How Will AI Transform U.S. Banks?

"Evangelize, educate, enable, and execute on AI efforts across the enterprise."
Prashant Mehrotra, Chief AI Officer at U.S. Bank, has a framework for what his job actually is. "I look at my role in terms of four E's," he told the Wall Street Journal in a conversation with Amit Anand, a Principal at Deloitte Consulting. "Evangelize, educate, enable, and execute on AI efforts across the enterprise."
The sequence places adoption and capability building before deployment. At a bank the size of U.S. Bank, rollout depends on alignment across business and technology teams, workforce training, and the systems and governance required to support AI use.
These steps come before execution and determine whether deployment can scale. Mehrotra presents execution as the final stage, dependent on the preceding steps.
Enterprise AI adoption has largely moved through two phases, experimentation and proof of concept, without successfully completing the transition to scaled production. Mehrotra's interview with the Wall Street Journal addresses why, and how to fix it.
"It's important to build scaling into designs from the start," he said. "The concept of reuse can be particularly valuable. By building in modular fashion with reuse in mind, it's possible to enable faster scaling throughout the enterprise."

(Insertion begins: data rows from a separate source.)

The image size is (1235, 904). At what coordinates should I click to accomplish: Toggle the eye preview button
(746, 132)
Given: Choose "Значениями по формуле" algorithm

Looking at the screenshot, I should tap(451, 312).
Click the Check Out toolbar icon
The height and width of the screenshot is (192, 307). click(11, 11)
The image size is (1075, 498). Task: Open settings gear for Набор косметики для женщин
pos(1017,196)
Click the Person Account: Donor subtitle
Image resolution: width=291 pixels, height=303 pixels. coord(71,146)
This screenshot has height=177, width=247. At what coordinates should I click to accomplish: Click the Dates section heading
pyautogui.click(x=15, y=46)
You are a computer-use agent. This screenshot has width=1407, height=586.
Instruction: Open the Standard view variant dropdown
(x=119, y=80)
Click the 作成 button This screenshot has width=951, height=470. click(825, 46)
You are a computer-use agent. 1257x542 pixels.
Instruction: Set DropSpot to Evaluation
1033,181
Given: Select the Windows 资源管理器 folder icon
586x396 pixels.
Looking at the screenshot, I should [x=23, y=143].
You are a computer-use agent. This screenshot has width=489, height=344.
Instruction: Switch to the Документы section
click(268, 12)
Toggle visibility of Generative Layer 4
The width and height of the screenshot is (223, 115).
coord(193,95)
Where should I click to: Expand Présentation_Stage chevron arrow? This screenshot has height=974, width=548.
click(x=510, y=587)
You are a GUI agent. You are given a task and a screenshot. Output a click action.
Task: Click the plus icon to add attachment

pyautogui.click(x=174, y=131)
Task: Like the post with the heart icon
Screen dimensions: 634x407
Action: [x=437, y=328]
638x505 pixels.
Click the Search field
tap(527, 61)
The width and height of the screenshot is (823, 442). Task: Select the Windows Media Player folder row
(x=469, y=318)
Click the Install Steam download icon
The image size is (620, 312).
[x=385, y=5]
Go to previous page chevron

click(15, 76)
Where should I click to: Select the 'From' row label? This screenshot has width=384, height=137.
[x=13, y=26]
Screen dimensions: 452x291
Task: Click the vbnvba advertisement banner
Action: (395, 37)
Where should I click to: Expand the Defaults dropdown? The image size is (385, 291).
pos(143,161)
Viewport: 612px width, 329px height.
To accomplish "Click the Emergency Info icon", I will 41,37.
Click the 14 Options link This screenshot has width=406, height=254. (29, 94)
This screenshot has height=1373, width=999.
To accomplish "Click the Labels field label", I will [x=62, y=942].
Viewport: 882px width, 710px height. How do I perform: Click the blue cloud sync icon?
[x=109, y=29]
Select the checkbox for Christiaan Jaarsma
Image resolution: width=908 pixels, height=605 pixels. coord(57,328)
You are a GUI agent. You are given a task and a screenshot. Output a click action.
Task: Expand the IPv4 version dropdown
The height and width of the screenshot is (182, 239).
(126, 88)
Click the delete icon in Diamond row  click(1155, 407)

The logic is that a platform approach to reusability allows a capability to be built once and then deployed across multiple use cases once its value is demonstrated. "You can do less building and more assembling," he said, "and the value can become exponential."
The common failure mode he identifies is organizations that treat each AI use case as a standalone build, creating redundant work, slowing deployment, and preventing the kind of compounding returns that distinguish successful AI programmes from persistent pilot cycles.
"It's less about when we as leaders think it's time and more about when users are ready," he said. The signal that an organisation is ready to move from targeted deployment to broader transformation is when employees are asking for more, not when executives are mandating it. "When people are empowered, they'll likely surprise you with their hunger for more. You know it's time to scale when your users are pulling you ahead."
That framing has a governance implication. Mehrotra advocates for what he calls a compliant-by-design approach, building compliance and risk management into AI systems from the start rather than retrofitting them after deployment.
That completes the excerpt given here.